When Bibeau searched the U.S. Patent and Trademark databases, for instance, he unearthed 85 trademarks and 73 patents tied to Dracula. He also found that, for less than $300, you can have a custom set of fangs made in the back of a New York Halloween shop. These arcane facts, and many more, enliven the book’s 292 pages.

Sundays with Vlad was an outgrowth of an assignment for Maxim magazine to learn why a proposed Dracula theme park in Romania never got off the ground (a trip that he says “ruined his honeymoon”). But Bibeau’s fascination with the subject matter began decades earlier.

“I became the odd little kid who’s in love with monsters,” he writes. “I loaded up on books about vampires and werewolves at the school library. In the morning, I’d take the books back and promise myself I’d never read them again, and [then I’d] check them out again the very next week.”

As an author, he wanted to explore and explain our fascination with the undead.
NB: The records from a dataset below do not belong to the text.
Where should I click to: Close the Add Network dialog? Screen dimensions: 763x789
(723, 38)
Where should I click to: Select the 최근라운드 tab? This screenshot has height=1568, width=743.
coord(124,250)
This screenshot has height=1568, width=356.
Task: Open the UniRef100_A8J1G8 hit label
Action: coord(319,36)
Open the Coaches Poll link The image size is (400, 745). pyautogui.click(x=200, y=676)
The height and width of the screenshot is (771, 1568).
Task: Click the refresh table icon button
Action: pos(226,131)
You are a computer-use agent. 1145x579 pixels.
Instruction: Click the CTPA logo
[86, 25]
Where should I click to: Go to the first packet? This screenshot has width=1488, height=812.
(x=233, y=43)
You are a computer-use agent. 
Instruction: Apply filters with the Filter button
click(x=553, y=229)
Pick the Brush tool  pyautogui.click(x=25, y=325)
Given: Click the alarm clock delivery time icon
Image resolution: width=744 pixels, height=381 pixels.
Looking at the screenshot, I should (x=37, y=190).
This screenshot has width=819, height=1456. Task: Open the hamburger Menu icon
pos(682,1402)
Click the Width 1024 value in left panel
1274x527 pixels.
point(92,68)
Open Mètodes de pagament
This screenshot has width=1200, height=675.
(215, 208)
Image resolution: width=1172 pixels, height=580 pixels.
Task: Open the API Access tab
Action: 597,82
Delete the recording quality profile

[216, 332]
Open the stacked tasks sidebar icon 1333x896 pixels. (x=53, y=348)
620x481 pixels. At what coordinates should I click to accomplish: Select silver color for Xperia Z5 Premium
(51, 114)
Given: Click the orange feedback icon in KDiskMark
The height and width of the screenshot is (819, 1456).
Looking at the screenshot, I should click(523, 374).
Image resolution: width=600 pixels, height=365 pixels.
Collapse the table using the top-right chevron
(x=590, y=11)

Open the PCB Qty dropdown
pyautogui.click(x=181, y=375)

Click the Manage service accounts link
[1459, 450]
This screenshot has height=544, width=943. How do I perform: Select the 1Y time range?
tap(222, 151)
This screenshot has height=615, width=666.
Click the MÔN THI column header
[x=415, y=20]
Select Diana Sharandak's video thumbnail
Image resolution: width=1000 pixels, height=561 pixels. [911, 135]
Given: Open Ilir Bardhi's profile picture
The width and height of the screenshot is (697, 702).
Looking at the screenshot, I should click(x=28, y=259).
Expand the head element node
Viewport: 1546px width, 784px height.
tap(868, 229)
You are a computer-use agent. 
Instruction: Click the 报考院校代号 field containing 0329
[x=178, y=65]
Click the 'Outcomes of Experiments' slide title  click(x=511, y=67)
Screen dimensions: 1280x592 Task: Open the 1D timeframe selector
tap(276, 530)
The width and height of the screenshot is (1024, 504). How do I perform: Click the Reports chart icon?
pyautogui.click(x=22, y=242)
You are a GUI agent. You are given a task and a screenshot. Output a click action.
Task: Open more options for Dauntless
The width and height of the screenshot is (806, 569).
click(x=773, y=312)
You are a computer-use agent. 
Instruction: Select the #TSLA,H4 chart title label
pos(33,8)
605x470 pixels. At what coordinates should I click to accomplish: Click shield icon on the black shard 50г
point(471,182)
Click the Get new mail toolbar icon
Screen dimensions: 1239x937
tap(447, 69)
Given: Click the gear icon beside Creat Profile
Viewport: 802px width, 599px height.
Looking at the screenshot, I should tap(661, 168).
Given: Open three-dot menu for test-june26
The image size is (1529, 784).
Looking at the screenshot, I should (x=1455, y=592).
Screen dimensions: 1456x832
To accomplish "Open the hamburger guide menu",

He also delved into the real-life Dracula, a 15th-century European prince named Vlad Dracula—also known as Vlad the Impaler. Vlad, who lived in what is now Romania, got his nickname from the alleged pleasure he took in dispatching his enemies through the particularly painful method of impalement.

But as Bibeau was to learn, truth in such matters is often elusive. “Getting to the bottom of the real Vlad is like peeling an onion,” he says. “There’s one truth under another. When you read about Vlad, you’re reading stories written by his worst enemies. Even the stuff we think is true might not be true.” There’s no strong evidence, for instance, that Vlad drank blood, says Bibeau.

“The problem with history is that it’s written by people who might not be right. Add to this a layer of propaganda and a layer of Hollywood, and it’s really difficult to figure out what the truth is,” he adds. “But the legend has taken on a life of its own and created a pop culture.”